Till date Lion of the Desert remains one of my closest to heart movies. I have seen the film later on as an adult. It is perhaps one of the best anti-colonial movies that has come out of Hollywood. Till this day Anthony Quinn for me is Omar Mukhtar. Before being zorba the Greek, or Abu Tayi in Lawrence of Arabia, or Cl Stavrov in Guns of Navarone. Quinn lived and breathed his role as the Libyan freedom fighter with a level of energy rarely seen. Then there was Oliver Reed as the Italian general torn between his admiration for the Lion and his orders to execute him. Orders from Mussolini played ruthlessly by Rod Stieger. Beside or beyond the power-house performances which etch the movie what really attracted me to it and dug deep into my conscience was the honesty with which the story was told. The honesty and simplicity. As they say, the greatest things in life are also the simplest. The greatness of the movie lay in its simplicity of narration. The film in more ways than one embodies what freedom means. To a group of thundering and wandering Bedouins who are fighting enslavement by the white man. There was one quote in the movie which I remembered. Thanks to the net I managed to dig up the exact dialogue:

[Omar Mukhtar protects two surviving Italian soldiers]
Omar Mukhtar: We do not kill *prisoners*!
Arab Warrior: *They* do it to *us*!
Omar Mukhtar: “They” are not our *teachers!*

Here in lies the simplicity of the movie. Which perhaps was critical in portraying the simple souls of the desert nomads for whom freedom was a way of life. Long after the rise and fall of Omar Mukhtar, the Second World War, Mussolini, and Gaddafi and ravaged this nation for his own psychopathic pleasures. I sincerely hope that with the killing of Gaddafi the Libyans will rediscover their souls, their simplicity and their unique ways of life which was protect by Omar Mukhtar to his death.

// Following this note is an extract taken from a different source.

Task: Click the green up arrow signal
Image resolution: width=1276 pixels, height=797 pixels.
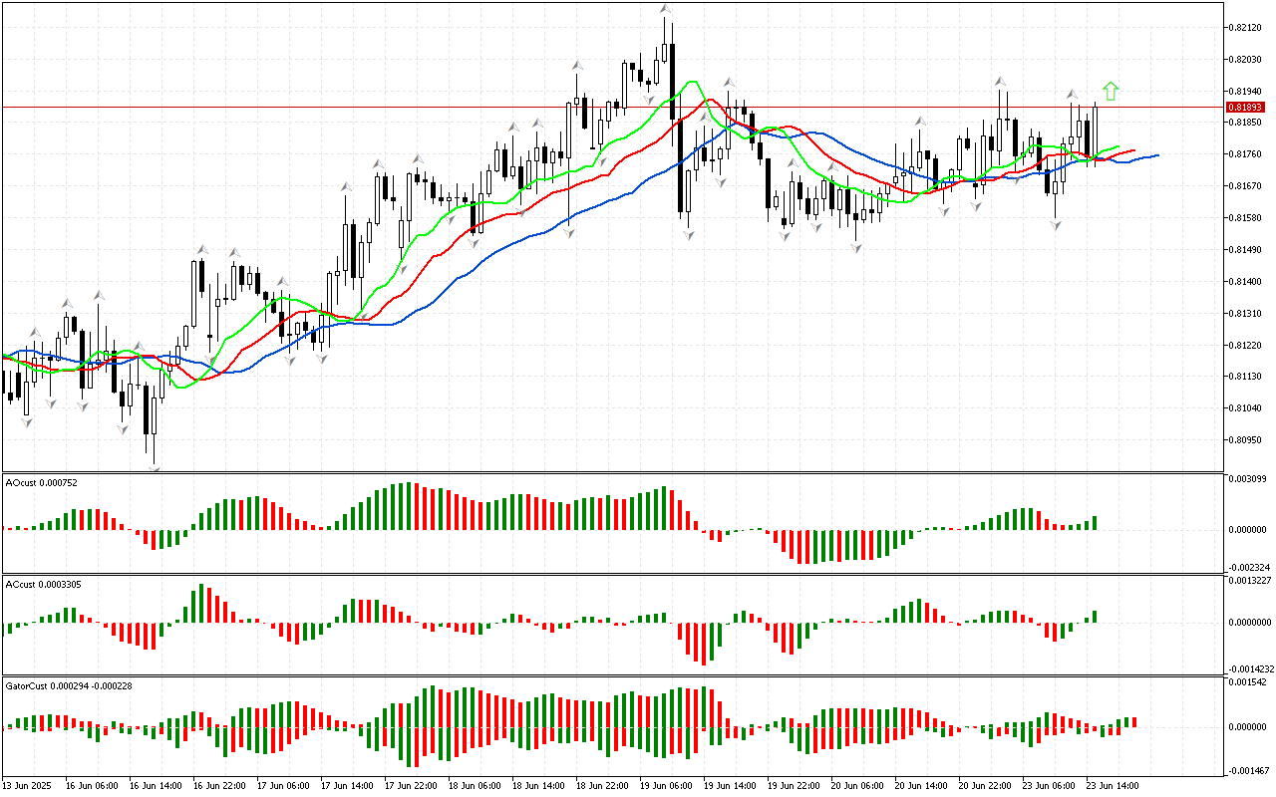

Needless to say the very first movie which left an impact on me was Lion of the Desert. For the movie that it was. But also for the fact that it was the first real movie which I watched with my father in the theater. Only me and my dad….

Magic of DD

The first knock on the door on everything which has happened to the lives of us who grew up in the eighties was always put by our good friend the doordarshan. the first serial(hum log), the first mega serial(buniyaad/ramayan/mahabharat), the first exposure to news as a magazine (the world this week), the first world cup- seeing maradona take on the whole world…. and yes- the 1983 win… with half the match wiped out due to link failure. “Sorry for the interruption”….the half hour of Md- Rafi concert when everyone had assumed the India would be trounced. and then the link coming back and the TV screen showing west indies 6 wickets down….those were the days of real magic…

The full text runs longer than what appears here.